** Begin EXTRACT PROVIDED **

Uncle Orson's Writing Class
On Plagiarism, Borrowing, Resemblance, and Influence
December 20, 1999
Plagiarism can be looked at two ways, as a legal matter (copyright infringement) or an
ethical matter (borrowing too heavily from an unattributed source, even if it doesn't
break the law).
While I'm not a lawyer, I can tell you the understanding that I have: Unless it can be
shown that a work uses about a third of the written language of the source, or closely
paraphrases it for many long passages, there is nothing actionable under the law. Ideas
can't be copyrighted, nor can titles (titles can only be trademarked, and then only if
you're using them for merchandising, and even then only if it's not a common word).
This is what most people mean when they say "plagiarism." If you write a manuscript
that, point for point, follows an unattributed source, and you try to pass it off as original
work, you have probably crossed the line into unethical copying. The punishment is not
legal prosecution (though in the film business you can sue for a portion or even the
entirety of earnings, if the copy gets filmed and the original therefore can't), but rather
the scorn of the publishing industry. In several famous cases, the punishment for this
kind of copying was public exposure, public humiliation, and in the case of novice
writers, the end of all hope of getting published (at least under the name you were
using!). Publishers have long memories when it comes to such offenses.

** End EXTRACT PROVIDED **
** Begin INFORMATION SHOWN **

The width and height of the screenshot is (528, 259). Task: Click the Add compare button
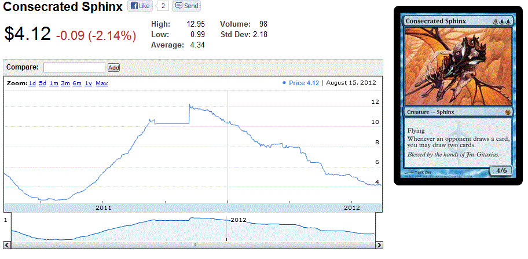click(x=113, y=68)
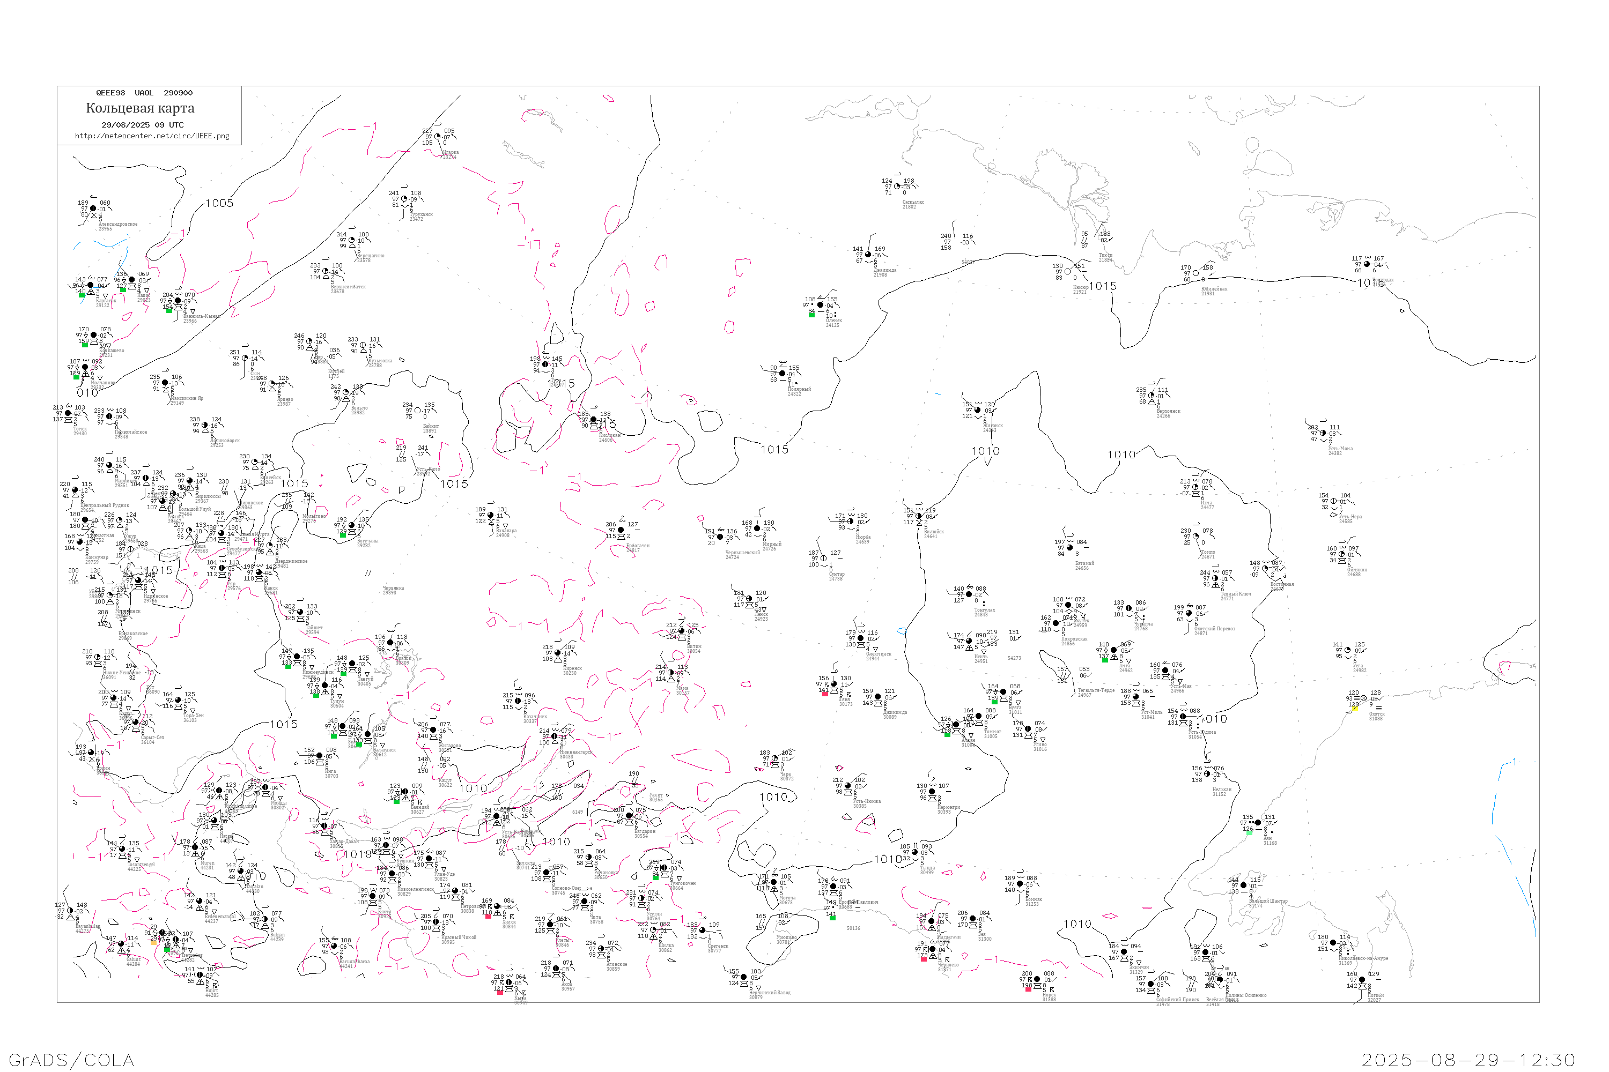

** End INFORMATION SHOWN **

WHAT IS ASKED:
**a.** According to the plagiarism essay, what two things cannot be copyrighted?
**b.** Please revise the plagiarism essay's passage that begins with "Uncle Orson's Writing" and ends after "a common word).", putting "attorney" in place of "lawyer".
Work from the plagiarism essay alone.

RESULTS OF THE TASKS:
**a.** Ideas and titles.

**b.**
Uncle Orson's Writing Class
On Plagiarism, Borrowing, Resemblance, and Influence
December 20, 1999
Plagiarism can be looked at two ways, as a legal matter (copyright infringement) or an
ethical matter (borrowing too heavily from an unattributed source, even if it doesn't
break the law).
While I'm not a attorney, I can tell you the understanding that I have: Unless it can be
shown that a work uses about a third of the written language of the source, or closely
paraphrases it for many long passages, there is nothing actionable under the law. Ideas
can't be copyrighted, nor can titles (titles can only be trademarked, and then only if
you're using them for merchandising, and even then only if it's not a common word).